Turkish economy has been driven into recession due to internal dynamics as well as due to the global crisis. betam estimates that the growth rate in the last quarter of 2008 was around -2 percent. We expect that the current recession will continue into the first quarter of 2009. However, from the second quarter on, a moderate revival driven by the domestic demand will begin. We predict that the number of unemployed, which is more than 2 million and 600 thousand at the moment, will exceed 3 million towards the end of the year and that the non-agricultural unemployment rate will rise from 14 to 17 percent, a historical high in Turkey.

Exports have been decreasing since October. However, taking into account the decline in imports due to price and quantity effects, we predict that the current account deficit will keep decreasing. If the recession stays at reasonable levels in the first half of 2009 and oil prices are kept around 50 dollars, we expect the monthly current account deficit to recede to 1 billion dollars. Capital outflows will pose pressure on the demand for foreign currencies. The reduction of portfolio investments and the possible failure of domestic banks and firms to renew their foreign currency credits (around 20-30 percent) will require further financing of the external payments of a size between 40-50 billion dollars. We think that the adjustment of the exchange rate has come to an end and the depreciation of TL will stabilize between 20-25 percent, assuming that the government signs an agreement with the IMF.

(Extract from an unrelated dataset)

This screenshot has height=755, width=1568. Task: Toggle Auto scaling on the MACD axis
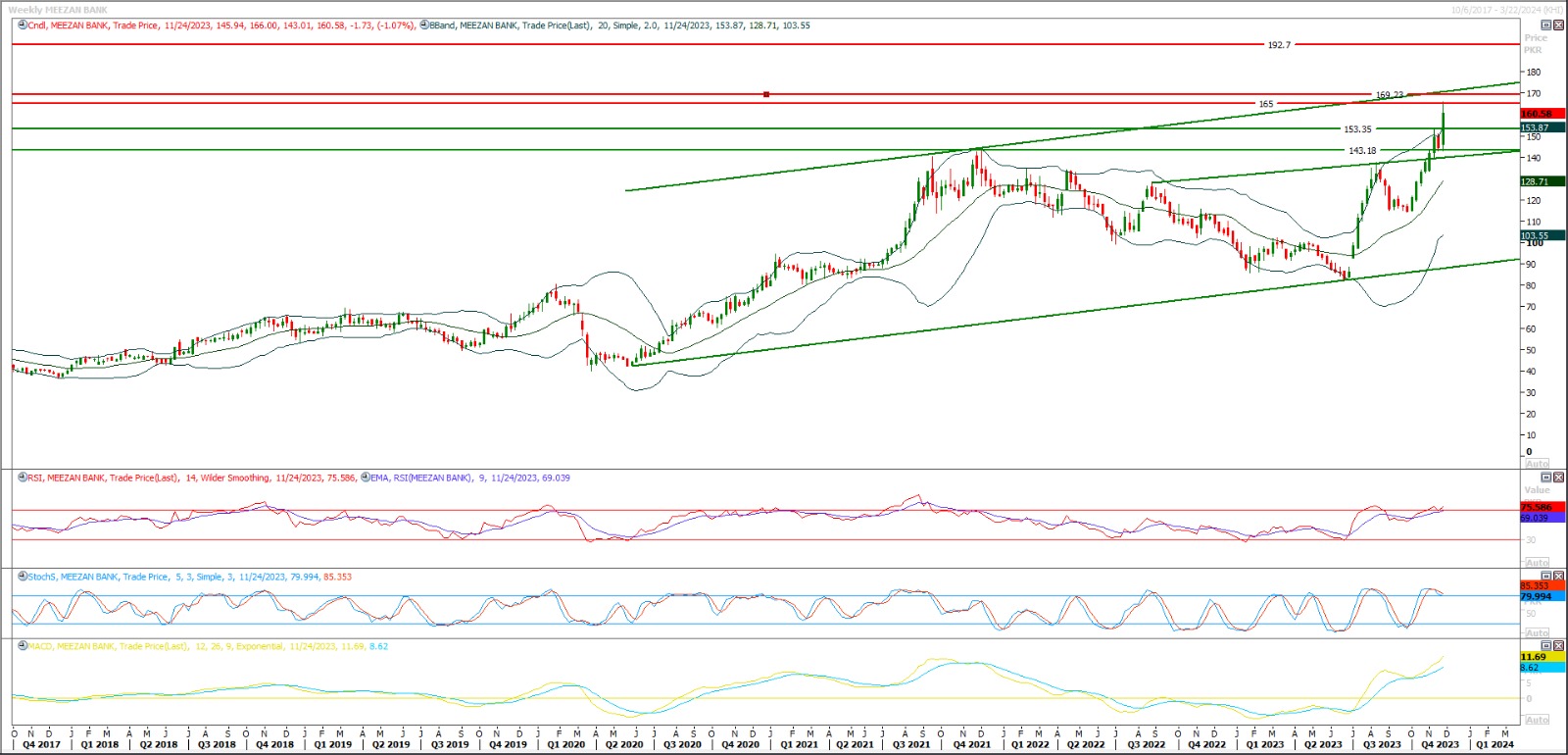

Tax revenues in the budget are calculated assuming a high growth rate. However, in 2009, GDP growth is most likely to be around zero, in which case the indirect tax revenues will not rise in real terms. Moreover, it is doubtful that the tax base will widen. If expenditures are not abated during 2009, the budget deficit will be three times the amount expected. The ratio of budget deficit to GDP is likely to exceed 3 percent.

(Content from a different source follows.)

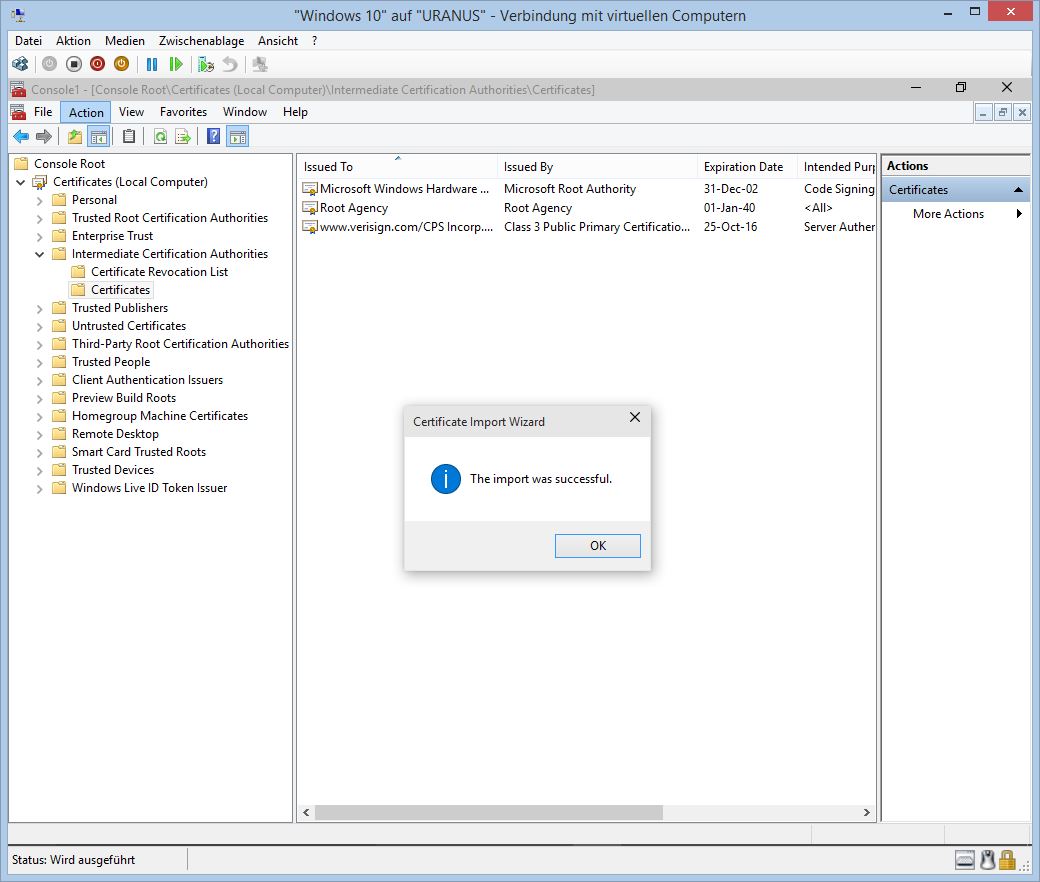1040x882 pixels.
Task: Pause the virtual machine
Action: [152, 64]
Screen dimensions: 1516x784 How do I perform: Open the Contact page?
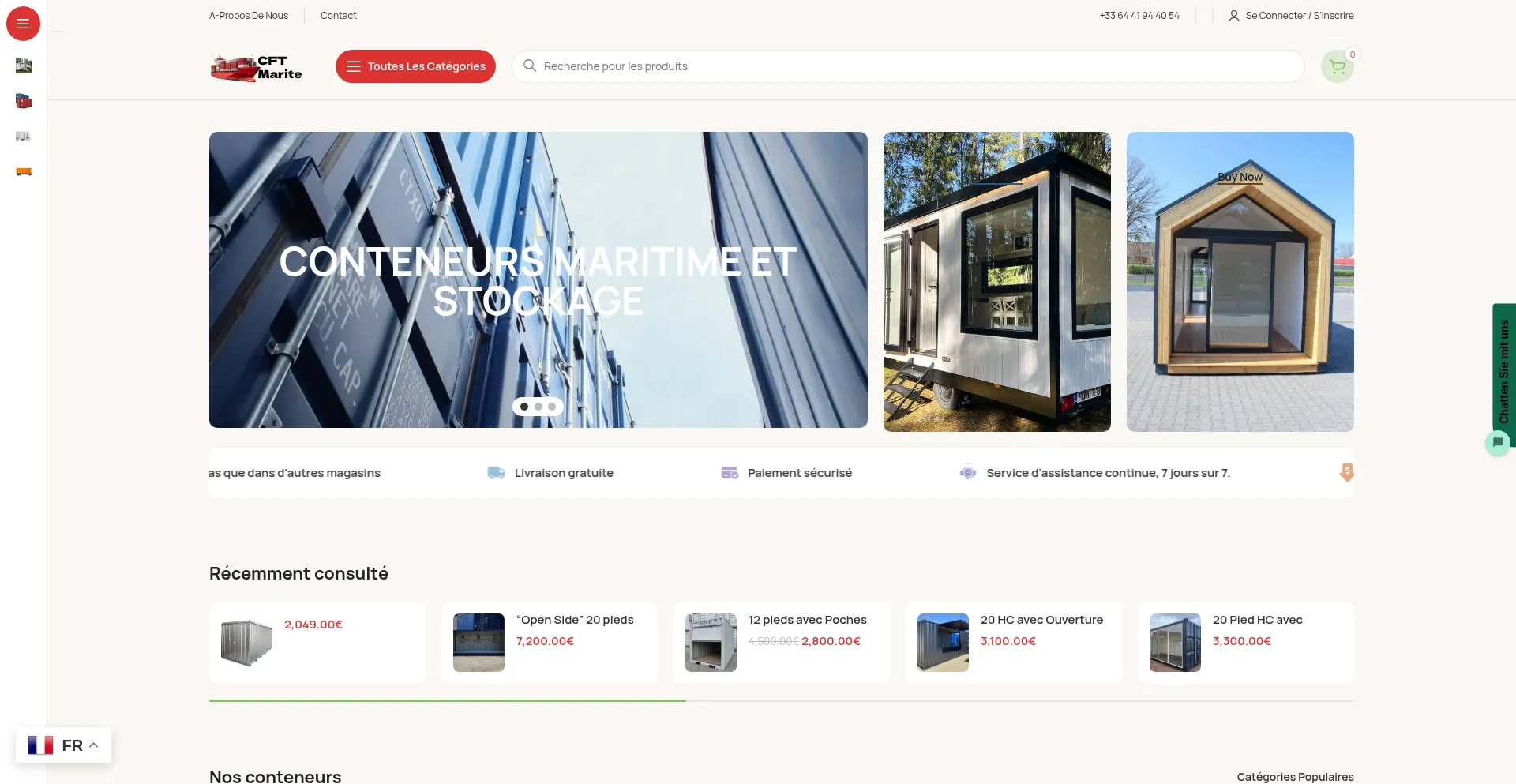[x=338, y=16]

It is very likely that the increase in the end-of-year CPI will be below the target level at 7.5 percent revised in May of 2008. If the expectations are met -oil prices around 50 dollars, a mild revival from the second half of the year on and maintaining the IMF and EU anchors, the inflation will be below 7 percent at the end of 2009.

The CBRT has recently made large interest rate cuts. We observe a remarkable fall in the expected real interest rate, which is still high at 8 percent, given that we are in recession. The CBRT wants to continue loosening its monetary policy. However, this depends on the stability of exchange rate and on whether the market rate follows the policy rate. We expect a further but limited decrease in the policy rate in February 2009.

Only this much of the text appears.